- Material to process:
[Start of section]

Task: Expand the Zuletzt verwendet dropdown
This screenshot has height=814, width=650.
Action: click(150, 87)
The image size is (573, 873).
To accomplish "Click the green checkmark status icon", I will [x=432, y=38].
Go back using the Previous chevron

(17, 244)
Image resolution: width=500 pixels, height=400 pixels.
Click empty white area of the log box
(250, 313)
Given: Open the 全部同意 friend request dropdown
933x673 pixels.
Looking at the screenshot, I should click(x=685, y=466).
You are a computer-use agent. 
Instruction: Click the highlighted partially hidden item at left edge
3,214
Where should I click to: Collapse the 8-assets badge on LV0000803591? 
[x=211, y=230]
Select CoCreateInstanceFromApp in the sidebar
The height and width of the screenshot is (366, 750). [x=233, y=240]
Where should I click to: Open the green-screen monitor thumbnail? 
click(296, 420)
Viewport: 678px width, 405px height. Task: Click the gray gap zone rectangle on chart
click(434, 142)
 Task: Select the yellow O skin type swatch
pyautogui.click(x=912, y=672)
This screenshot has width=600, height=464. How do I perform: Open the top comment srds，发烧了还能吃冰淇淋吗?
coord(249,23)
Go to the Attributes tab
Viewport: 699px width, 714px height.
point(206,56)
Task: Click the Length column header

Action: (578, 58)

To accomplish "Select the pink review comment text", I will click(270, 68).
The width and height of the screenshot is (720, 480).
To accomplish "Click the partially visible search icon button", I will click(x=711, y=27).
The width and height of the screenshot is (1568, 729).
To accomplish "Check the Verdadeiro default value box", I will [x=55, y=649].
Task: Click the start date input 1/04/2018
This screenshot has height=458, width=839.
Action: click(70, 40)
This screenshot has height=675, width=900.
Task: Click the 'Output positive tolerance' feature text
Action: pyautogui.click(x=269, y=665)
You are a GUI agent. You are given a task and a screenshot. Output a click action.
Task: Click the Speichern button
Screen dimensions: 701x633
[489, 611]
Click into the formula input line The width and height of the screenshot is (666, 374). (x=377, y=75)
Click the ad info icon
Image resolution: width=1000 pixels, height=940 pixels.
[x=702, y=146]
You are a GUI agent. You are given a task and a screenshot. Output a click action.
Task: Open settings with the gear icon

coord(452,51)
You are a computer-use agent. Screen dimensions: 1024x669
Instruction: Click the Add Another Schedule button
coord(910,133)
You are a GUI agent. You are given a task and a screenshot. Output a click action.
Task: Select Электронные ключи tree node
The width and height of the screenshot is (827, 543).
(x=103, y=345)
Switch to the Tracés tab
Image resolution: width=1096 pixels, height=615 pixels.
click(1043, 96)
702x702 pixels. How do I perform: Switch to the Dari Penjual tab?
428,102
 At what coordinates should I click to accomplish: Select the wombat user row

[End of section]

Each line holding "computer" in the records should be copied out.

You are a computer-use agent. 
You are a computer-use agent. Screen dimensions: 1024x669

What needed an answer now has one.